On the other hand, I’m famously over-invested in Scarlett and Gunnar. Scarlett’s storyline continues to be a little problematic, though: homeless Terry has cleaned himself up and started songwriting again, so Scarlett, apparently on day release from songwriting prison, persuades him to perform at the Bluebird. He’ll only go on stage if she sings with him, though, so she overcomes her stage fright and gets up there. You see? They’ve fixed each other! Credit to the writers for combining the Magical Negro and the White Saviour in one plot, I suppose.

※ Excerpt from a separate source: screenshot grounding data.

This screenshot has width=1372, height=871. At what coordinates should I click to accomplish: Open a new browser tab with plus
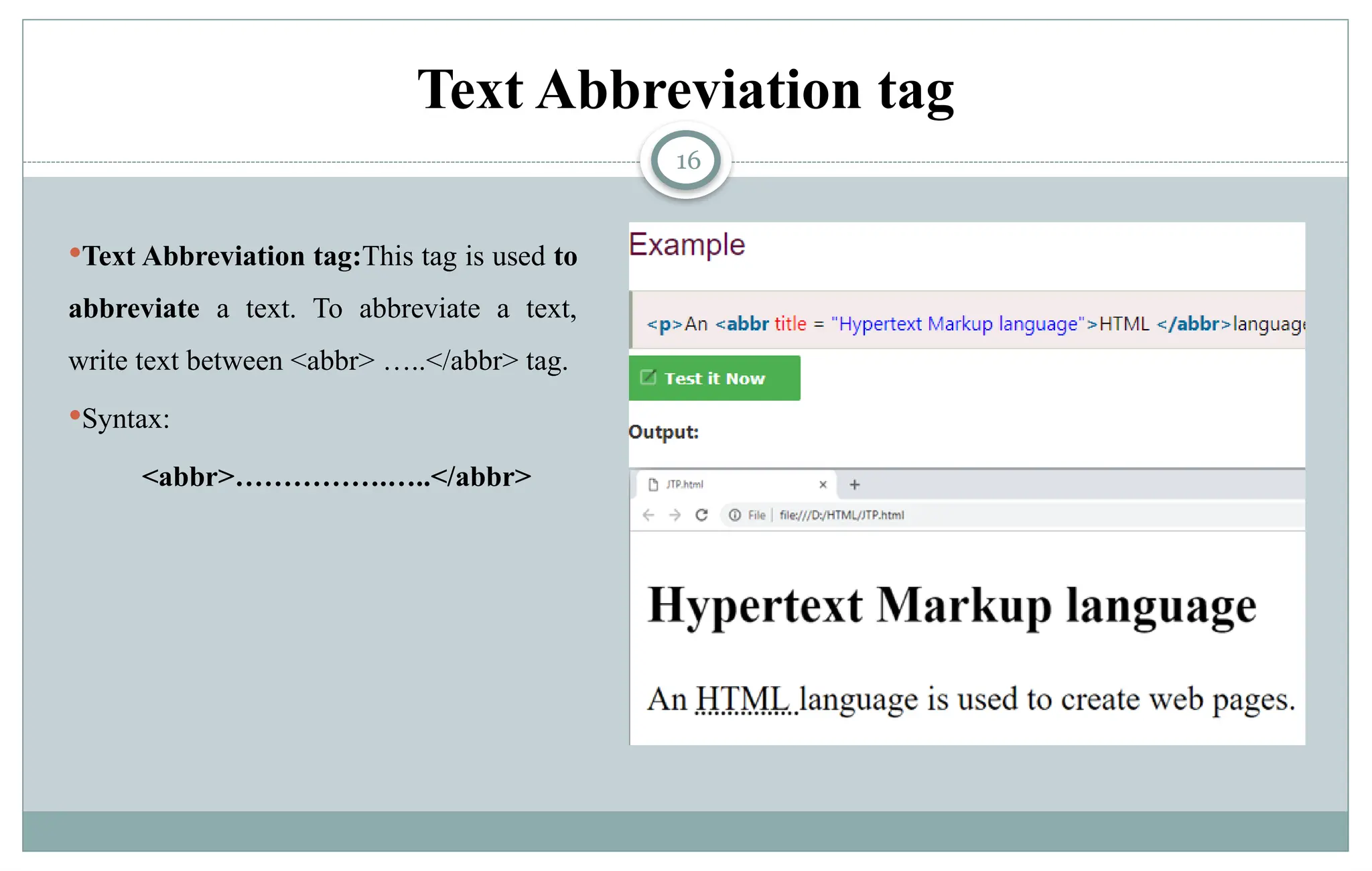point(854,484)
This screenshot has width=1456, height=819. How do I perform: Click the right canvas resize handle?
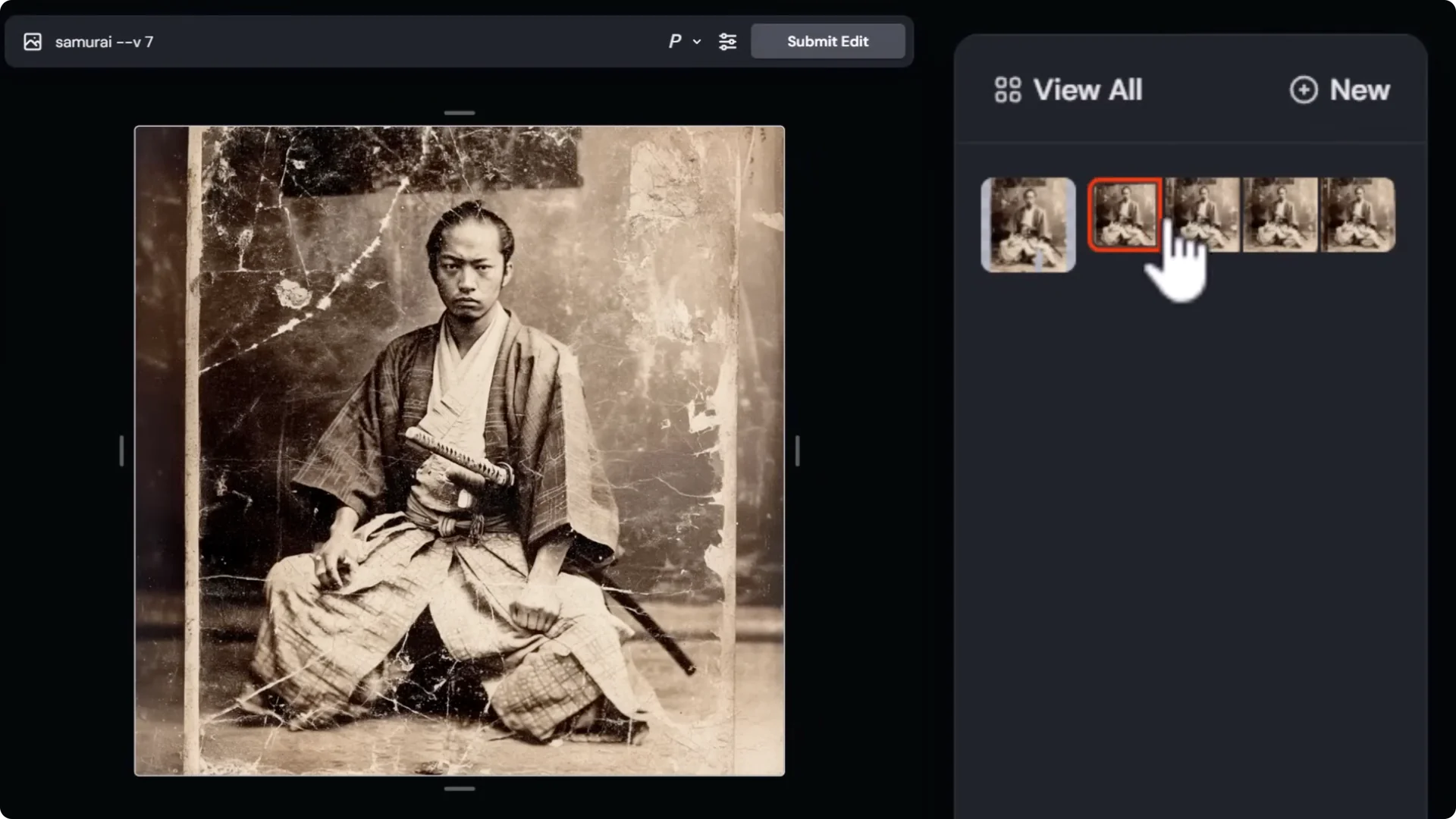coord(797,450)
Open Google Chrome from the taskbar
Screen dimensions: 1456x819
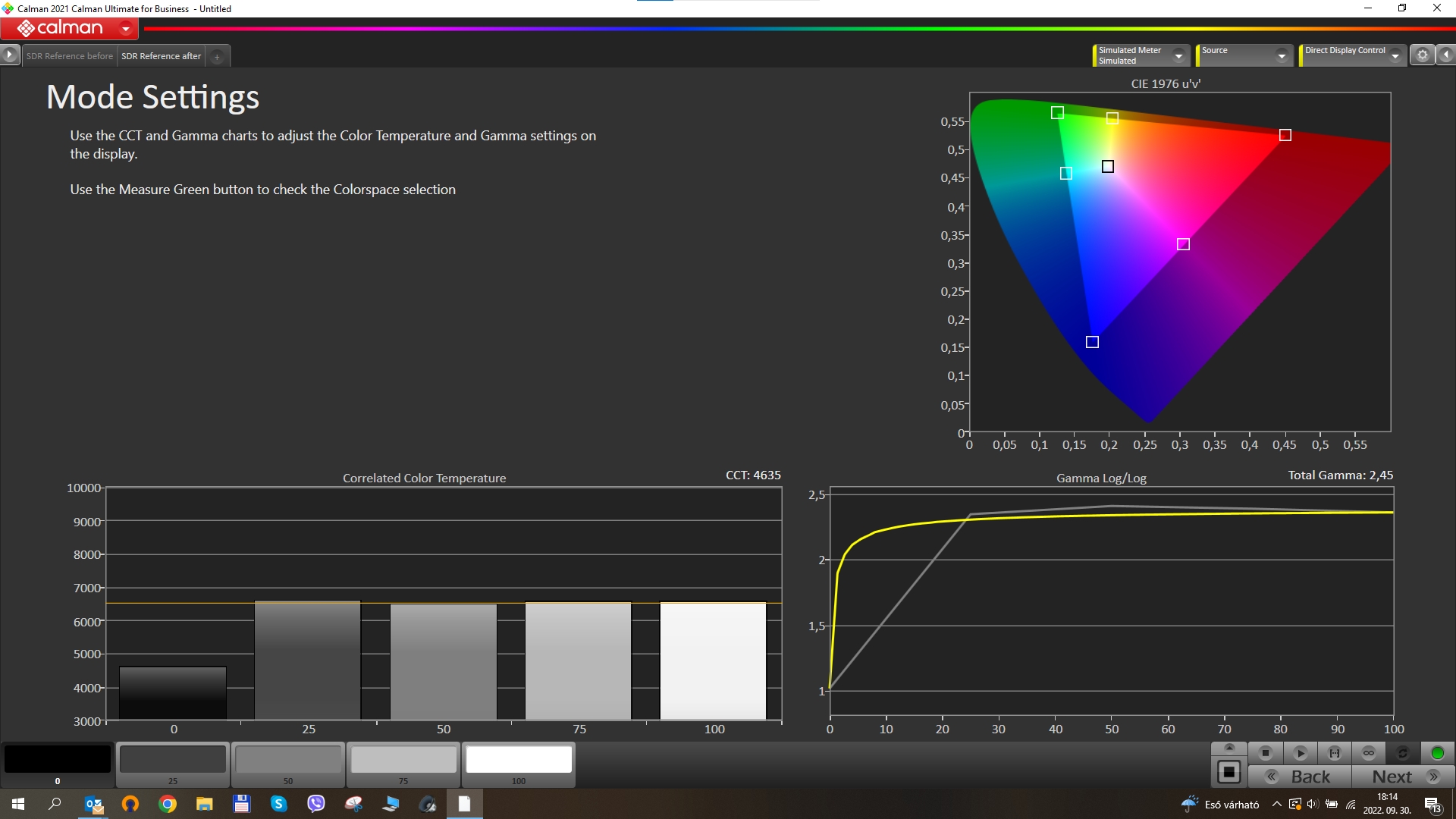point(168,804)
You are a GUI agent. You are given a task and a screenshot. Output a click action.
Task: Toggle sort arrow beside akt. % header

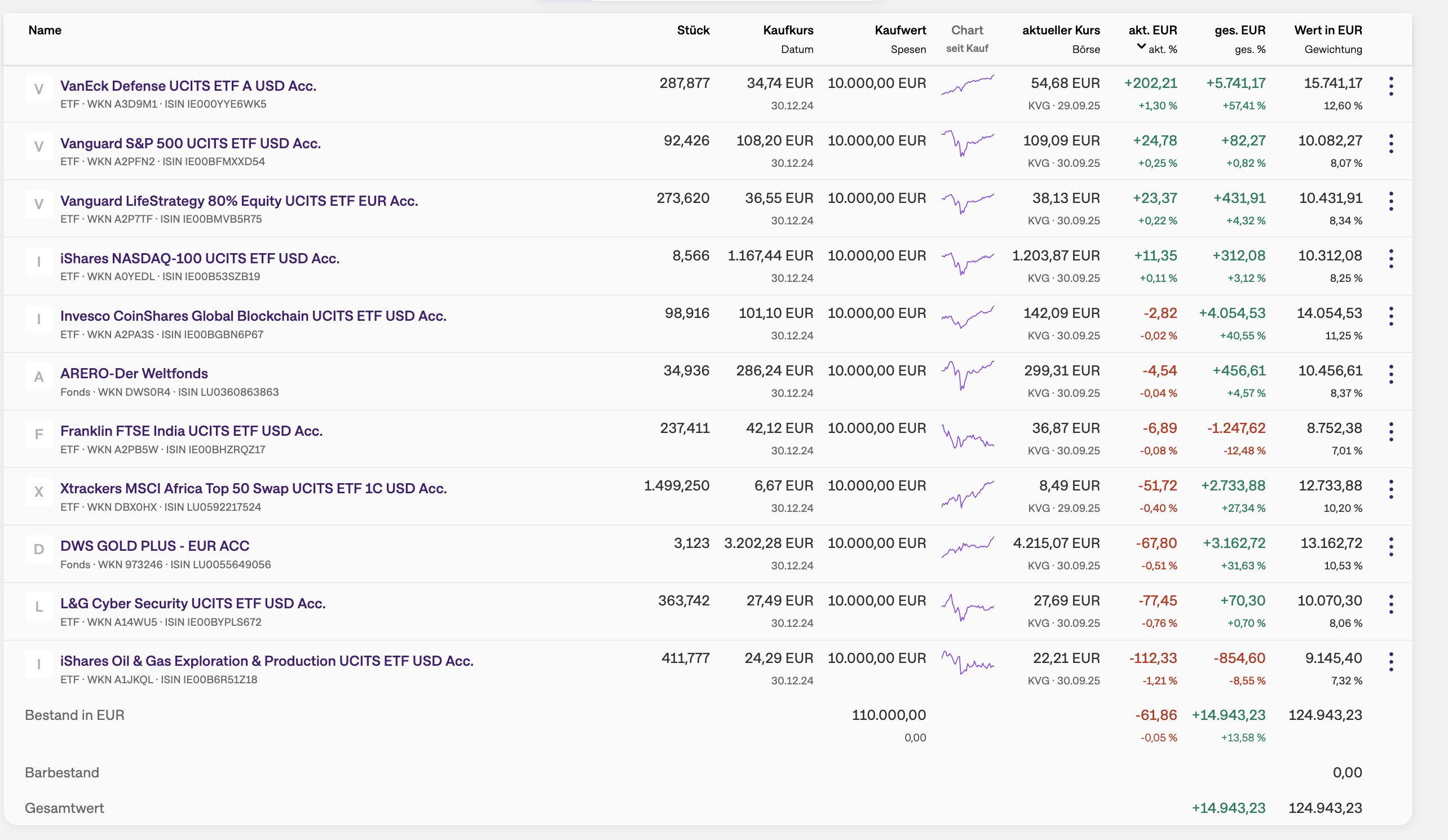point(1141,47)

And Gunnar’s still bonding with his son Micah, to Zoey’s evident eye-rolling irritation. But then Kiley decides that she can’t live without her new boyfriend Brad (?) who doesn’t want kids, and effs off, leaving Gunnar and Zoey to look after Micah. One can see Kiley’s point: she’s been sole carer for Micah for years. But then, of course, Gunnar didn’t actually know he had a son. If he does, that is: might be time to get the DNA test, Gunn? Another absurdly entertaining episode.